+++ SOURCE EXTRACT +++

Hi all,
Let me start off by saying hi to this community, and I hope you're all doing well.
The reason I post here is because the forum I usually go to ocassionally, PsychCentral.com, doesn't really allow these threads, so here goes.
Lately I've been struggling with my sexuality a lot. I've been in therapy for 2 years now - I'm 21 years at the moment - but mostly because of personality issues, which I've actually improved upon. But one of the issues I had when I entered therapy and which hasn't really improved since, is my sexuality. When I entered I felt I couldn't really feel attracted to anyone. So naturally I thought I was gay, but after some experimenting I realized I'm not that into men. I'm okay with kissing men and I can emotionally bond with them, but that's basically all I cán feel for them, I think anyway.
So a few days ago I read this Cracked article on pedophilia which was also posted on here, and I got confronted with one of my old doubts. When I was 15-16, I first started to doubt my sexuality. I had thoughts of maybe being gay, which weren't that strong at the time, and thoughts of maybe being a pedophile, I'm not sure why I thought that but I did. But it wasn't that much of an issue at the time because it was perfectly okay to have fantasies and to like girls my own age, and I did have a lot of fantasies about them and did like them.
Also, I've always been attracted to women younger than me, but I never had a relationship that was illegal. But it just seems I'm into things that make a woman younger. Like this summer I had a thing with a girl who I knew was a virgin, and I just felt terrible while dating her because I felt I only liked her because she was a virgin and I'd be her first one, plus her face was really cute. But I just didn't care that much for her personality, though she had a real good sense of humour. Then there's the experience I've had with much younger girls, which obviously I haven't done anything with. Because let me be clear, I get sick of that idea. But there was this one girl on vacation of which I thought "She has a cute face, I'm sure she'll grow up to be an attractive woman." and there's also been an instance where I helped this girl bike through some mud while pushing her on her back, which felt funny. I couldn't help but find her funny and intelligent, and also her face looked cute. But it's not clear to me where the line of this attraction lies.

+++ EXTRACTED ENTRIES +++

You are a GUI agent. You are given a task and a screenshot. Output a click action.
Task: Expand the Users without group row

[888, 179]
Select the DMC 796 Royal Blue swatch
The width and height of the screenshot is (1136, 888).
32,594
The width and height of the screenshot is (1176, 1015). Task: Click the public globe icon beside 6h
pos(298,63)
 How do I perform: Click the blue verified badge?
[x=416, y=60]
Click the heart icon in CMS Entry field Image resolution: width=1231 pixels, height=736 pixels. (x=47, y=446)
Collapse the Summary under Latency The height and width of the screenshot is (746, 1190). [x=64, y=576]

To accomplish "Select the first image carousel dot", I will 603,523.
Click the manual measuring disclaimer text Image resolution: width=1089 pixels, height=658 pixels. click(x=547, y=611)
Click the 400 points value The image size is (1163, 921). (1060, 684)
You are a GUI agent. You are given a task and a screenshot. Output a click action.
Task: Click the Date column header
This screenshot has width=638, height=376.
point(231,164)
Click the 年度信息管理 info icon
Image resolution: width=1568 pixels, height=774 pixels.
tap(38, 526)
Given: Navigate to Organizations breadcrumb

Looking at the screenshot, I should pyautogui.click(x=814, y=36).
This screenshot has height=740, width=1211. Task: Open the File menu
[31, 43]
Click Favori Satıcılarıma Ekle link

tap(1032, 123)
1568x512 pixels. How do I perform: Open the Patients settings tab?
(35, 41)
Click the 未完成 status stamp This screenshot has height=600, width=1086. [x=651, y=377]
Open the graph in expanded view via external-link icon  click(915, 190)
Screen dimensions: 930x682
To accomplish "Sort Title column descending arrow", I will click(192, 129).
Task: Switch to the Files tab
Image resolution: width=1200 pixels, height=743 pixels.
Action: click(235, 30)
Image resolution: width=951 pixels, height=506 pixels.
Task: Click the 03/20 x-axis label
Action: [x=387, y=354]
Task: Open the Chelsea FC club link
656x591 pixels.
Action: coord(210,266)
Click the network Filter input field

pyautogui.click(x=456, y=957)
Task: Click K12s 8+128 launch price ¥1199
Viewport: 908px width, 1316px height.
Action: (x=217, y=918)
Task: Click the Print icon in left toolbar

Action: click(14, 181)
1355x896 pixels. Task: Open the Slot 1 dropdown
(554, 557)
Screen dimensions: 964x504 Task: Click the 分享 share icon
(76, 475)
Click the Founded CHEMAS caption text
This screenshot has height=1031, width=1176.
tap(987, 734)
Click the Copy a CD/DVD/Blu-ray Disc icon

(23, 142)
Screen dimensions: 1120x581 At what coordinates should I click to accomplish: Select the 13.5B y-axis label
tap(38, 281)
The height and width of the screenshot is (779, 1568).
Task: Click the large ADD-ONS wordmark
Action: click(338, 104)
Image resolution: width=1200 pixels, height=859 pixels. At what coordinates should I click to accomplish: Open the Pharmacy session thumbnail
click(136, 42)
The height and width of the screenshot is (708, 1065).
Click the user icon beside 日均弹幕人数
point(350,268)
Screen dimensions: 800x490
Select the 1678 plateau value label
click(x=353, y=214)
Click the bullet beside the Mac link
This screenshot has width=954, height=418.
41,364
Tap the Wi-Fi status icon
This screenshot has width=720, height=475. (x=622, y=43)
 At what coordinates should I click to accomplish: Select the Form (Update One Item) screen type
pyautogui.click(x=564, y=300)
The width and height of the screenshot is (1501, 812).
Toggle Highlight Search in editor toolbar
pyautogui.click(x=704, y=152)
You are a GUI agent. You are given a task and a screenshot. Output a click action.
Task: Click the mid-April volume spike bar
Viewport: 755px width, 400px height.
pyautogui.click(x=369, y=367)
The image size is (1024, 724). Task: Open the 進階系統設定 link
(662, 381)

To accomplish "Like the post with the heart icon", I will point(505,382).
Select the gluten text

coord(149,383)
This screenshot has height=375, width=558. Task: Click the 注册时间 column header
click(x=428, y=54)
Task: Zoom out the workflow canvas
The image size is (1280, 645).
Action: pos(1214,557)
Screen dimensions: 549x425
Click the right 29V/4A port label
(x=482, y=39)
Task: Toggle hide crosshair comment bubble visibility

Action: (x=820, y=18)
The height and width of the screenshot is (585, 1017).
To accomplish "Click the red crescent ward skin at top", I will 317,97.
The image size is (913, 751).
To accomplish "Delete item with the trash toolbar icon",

+++

Reproduce the forum post word for word from "So a few days" to "did like them.". Rely only on the forum post.

FINISHED EXERCISE:
So a few days ago I read this Cracked article on pedophilia which was also posted on here, and I got confronted with one of my old doubts. When I was 15-16, I first started to doubt my sexuality. I had thoughts of maybe being gay, which weren't that strong at the time, and thoughts of maybe being a pedophile, I'm not sure why I thought that but I did. But it wasn't that much of an issue at the time because it was perfectly okay to have fantasies and to like girls my own age, and I did have a lot of fantasies about them and did like them.